Segment Start: GIVEN INFORMATION
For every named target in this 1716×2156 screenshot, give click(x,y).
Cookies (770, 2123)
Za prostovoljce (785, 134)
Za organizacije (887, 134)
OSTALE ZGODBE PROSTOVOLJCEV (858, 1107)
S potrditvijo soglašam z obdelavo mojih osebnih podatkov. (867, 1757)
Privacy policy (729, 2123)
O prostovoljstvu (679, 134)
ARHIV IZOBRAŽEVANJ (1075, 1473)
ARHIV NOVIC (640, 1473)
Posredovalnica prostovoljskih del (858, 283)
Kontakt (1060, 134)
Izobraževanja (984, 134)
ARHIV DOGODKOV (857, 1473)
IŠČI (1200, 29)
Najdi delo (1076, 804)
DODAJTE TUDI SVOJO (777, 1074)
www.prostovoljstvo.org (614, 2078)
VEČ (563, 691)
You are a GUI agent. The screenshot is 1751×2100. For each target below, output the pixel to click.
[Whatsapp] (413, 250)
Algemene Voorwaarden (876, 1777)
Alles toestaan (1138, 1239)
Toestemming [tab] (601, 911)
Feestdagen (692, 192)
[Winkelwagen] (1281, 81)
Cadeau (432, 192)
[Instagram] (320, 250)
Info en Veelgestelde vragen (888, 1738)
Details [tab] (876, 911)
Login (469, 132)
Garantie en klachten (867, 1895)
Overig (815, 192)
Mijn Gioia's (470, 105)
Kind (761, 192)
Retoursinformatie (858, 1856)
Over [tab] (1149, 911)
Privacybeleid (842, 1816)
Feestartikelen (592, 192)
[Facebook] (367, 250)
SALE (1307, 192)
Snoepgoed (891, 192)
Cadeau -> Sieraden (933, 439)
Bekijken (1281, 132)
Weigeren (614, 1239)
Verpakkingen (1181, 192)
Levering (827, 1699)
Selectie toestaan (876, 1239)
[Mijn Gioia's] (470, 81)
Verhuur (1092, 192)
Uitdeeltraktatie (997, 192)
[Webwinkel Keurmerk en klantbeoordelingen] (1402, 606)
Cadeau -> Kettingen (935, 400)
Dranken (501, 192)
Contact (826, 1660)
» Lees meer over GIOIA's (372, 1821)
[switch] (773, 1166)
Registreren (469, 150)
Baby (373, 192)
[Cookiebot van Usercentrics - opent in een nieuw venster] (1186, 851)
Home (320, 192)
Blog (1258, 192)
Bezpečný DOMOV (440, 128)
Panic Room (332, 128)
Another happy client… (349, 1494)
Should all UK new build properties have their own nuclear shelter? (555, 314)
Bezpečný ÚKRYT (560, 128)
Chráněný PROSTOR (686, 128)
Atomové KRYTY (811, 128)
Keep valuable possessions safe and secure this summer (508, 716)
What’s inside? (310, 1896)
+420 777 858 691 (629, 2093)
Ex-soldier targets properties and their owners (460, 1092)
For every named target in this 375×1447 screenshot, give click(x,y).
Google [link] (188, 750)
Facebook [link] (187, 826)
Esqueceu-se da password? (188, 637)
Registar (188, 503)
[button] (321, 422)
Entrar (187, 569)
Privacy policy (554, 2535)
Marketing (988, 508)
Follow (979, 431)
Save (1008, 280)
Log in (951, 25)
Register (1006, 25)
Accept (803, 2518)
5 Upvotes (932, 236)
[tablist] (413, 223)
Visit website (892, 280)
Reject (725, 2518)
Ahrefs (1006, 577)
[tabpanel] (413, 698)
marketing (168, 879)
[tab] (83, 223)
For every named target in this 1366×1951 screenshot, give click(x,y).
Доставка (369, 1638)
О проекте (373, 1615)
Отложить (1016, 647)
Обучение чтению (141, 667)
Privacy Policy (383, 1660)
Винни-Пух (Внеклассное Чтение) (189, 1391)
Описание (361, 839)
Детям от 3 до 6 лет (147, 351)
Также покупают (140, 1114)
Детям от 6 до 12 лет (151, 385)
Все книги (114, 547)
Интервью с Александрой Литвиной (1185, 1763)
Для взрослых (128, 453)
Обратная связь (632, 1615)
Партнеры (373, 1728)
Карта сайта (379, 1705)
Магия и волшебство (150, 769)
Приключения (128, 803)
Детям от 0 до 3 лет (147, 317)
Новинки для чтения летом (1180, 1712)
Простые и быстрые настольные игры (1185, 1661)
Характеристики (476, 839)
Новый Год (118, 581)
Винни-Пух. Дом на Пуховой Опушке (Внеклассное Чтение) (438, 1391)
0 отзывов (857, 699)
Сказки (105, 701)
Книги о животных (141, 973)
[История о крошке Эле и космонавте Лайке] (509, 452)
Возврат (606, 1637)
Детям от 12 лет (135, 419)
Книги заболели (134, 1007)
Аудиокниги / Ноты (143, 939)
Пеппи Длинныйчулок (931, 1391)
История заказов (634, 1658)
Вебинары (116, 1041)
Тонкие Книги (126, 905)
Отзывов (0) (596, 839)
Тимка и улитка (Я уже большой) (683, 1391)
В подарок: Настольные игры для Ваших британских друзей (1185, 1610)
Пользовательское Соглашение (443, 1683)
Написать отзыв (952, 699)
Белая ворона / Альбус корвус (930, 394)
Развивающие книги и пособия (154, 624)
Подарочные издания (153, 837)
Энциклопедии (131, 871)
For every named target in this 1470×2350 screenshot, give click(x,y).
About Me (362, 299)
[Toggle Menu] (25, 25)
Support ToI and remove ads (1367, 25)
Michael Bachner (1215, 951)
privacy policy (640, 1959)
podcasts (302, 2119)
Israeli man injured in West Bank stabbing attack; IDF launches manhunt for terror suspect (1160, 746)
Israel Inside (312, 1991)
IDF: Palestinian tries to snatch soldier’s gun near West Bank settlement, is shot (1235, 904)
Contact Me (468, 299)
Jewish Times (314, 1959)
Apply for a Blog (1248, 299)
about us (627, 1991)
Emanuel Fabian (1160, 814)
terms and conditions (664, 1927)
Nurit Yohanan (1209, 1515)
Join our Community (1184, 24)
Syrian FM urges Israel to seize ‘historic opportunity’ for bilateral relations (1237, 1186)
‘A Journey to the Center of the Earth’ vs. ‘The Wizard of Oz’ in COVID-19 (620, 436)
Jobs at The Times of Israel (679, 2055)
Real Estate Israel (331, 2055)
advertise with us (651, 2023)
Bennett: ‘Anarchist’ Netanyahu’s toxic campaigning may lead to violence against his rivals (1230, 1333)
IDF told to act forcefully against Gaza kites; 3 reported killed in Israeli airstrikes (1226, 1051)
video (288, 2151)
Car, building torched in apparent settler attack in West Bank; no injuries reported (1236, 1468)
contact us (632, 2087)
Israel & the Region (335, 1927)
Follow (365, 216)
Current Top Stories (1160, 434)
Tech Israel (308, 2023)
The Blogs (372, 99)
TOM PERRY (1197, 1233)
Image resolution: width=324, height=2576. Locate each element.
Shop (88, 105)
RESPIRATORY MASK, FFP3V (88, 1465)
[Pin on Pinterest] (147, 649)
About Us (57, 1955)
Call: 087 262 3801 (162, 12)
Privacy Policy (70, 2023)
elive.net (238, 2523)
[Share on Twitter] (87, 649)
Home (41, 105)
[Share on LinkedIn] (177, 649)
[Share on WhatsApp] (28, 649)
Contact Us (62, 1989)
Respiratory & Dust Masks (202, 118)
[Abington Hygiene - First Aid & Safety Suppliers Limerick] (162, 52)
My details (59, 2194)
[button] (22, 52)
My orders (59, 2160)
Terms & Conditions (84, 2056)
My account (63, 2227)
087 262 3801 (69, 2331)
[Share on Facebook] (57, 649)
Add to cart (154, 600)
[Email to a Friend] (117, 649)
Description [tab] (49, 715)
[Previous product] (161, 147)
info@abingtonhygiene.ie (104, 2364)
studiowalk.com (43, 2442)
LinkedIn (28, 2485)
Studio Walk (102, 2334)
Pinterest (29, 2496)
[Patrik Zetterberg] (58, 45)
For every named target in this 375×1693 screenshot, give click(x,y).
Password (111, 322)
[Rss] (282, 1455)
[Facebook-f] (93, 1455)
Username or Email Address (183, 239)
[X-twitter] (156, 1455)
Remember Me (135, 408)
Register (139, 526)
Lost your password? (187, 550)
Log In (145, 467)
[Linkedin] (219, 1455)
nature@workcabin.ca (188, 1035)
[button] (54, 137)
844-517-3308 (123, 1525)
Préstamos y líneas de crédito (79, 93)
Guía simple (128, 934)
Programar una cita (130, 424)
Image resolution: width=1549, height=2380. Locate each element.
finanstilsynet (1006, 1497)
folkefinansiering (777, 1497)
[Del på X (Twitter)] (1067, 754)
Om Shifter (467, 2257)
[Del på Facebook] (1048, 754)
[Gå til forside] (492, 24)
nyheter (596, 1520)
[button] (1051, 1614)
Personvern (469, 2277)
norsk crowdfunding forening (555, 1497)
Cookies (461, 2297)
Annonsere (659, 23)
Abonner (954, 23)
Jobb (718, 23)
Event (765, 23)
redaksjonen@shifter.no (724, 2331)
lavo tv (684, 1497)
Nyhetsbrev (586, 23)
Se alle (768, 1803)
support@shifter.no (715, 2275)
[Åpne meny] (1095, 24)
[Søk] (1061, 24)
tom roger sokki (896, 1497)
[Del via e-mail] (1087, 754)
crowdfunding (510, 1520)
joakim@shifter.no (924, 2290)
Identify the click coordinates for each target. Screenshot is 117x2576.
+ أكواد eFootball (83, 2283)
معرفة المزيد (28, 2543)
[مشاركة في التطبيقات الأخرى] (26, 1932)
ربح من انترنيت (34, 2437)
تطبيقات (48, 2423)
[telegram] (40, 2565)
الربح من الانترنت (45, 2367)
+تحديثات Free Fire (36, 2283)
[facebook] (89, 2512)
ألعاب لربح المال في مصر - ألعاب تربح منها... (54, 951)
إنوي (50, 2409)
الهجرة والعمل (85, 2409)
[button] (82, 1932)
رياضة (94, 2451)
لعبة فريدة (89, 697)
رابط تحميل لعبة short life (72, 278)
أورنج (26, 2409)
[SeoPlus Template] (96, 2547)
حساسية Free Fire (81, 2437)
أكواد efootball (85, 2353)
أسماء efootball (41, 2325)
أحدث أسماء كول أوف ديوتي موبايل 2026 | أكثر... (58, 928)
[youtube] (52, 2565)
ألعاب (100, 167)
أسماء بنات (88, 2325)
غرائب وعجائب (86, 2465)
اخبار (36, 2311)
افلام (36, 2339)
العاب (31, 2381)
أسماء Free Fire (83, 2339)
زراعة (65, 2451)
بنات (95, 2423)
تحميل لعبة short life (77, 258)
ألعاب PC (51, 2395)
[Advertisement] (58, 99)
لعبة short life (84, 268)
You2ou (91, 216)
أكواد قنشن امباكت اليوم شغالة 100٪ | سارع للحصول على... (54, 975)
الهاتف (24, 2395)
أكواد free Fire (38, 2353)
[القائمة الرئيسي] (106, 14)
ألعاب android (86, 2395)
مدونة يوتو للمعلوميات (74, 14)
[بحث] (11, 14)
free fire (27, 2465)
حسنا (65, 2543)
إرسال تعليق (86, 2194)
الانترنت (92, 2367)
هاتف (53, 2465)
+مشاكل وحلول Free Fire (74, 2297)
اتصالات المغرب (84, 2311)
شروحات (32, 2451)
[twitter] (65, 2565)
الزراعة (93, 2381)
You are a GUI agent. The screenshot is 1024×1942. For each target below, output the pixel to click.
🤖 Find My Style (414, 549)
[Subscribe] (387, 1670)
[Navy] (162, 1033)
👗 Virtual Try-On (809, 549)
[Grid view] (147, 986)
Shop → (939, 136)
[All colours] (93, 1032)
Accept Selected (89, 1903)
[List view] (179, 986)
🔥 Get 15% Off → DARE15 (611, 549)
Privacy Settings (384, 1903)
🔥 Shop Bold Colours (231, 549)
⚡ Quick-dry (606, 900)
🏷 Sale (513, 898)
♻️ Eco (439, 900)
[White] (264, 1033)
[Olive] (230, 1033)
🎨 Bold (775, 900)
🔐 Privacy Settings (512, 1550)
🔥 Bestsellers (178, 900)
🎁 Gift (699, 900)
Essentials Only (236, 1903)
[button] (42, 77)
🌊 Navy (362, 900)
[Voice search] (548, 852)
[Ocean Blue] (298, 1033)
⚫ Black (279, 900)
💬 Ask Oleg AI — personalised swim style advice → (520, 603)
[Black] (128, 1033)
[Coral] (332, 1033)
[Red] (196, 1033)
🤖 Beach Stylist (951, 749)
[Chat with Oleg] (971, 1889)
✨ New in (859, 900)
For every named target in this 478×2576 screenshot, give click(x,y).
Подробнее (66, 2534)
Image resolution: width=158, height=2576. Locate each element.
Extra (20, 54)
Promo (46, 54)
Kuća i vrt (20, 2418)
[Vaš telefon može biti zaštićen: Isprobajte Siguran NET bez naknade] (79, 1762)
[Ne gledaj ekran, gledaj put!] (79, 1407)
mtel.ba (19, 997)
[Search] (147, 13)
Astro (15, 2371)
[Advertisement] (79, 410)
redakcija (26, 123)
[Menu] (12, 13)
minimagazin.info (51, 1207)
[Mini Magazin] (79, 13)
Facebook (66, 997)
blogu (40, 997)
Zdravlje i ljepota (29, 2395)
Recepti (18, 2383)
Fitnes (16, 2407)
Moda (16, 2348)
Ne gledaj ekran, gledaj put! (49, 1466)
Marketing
Segment End: GIVEN INFORMATION
YOUR GOAL: Please give back, exactly as it stands above, the stretch from the line with "حساسية Free Fire (81, 2437)" through the line with "زراعة (65, 2451)", and no line outside it.

RESPONSE:
حساسية Free Fire (81, 2437)
أكواد efootball (85, 2353)
أسماء efootball (41, 2325)
أحدث أسماء كول أوف ديوتي موبايل 2026 | أكثر... (58, 928)
[youtube] (52, 2565)
ألعاب (100, 167)
أسماء بنات (88, 2325)
غرائب وعجائب (86, 2465)
اخبار (36, 2311)
افلام (36, 2339)
العاب (31, 2381)
أسماء Free Fire (83, 2339)
زراعة (65, 2451)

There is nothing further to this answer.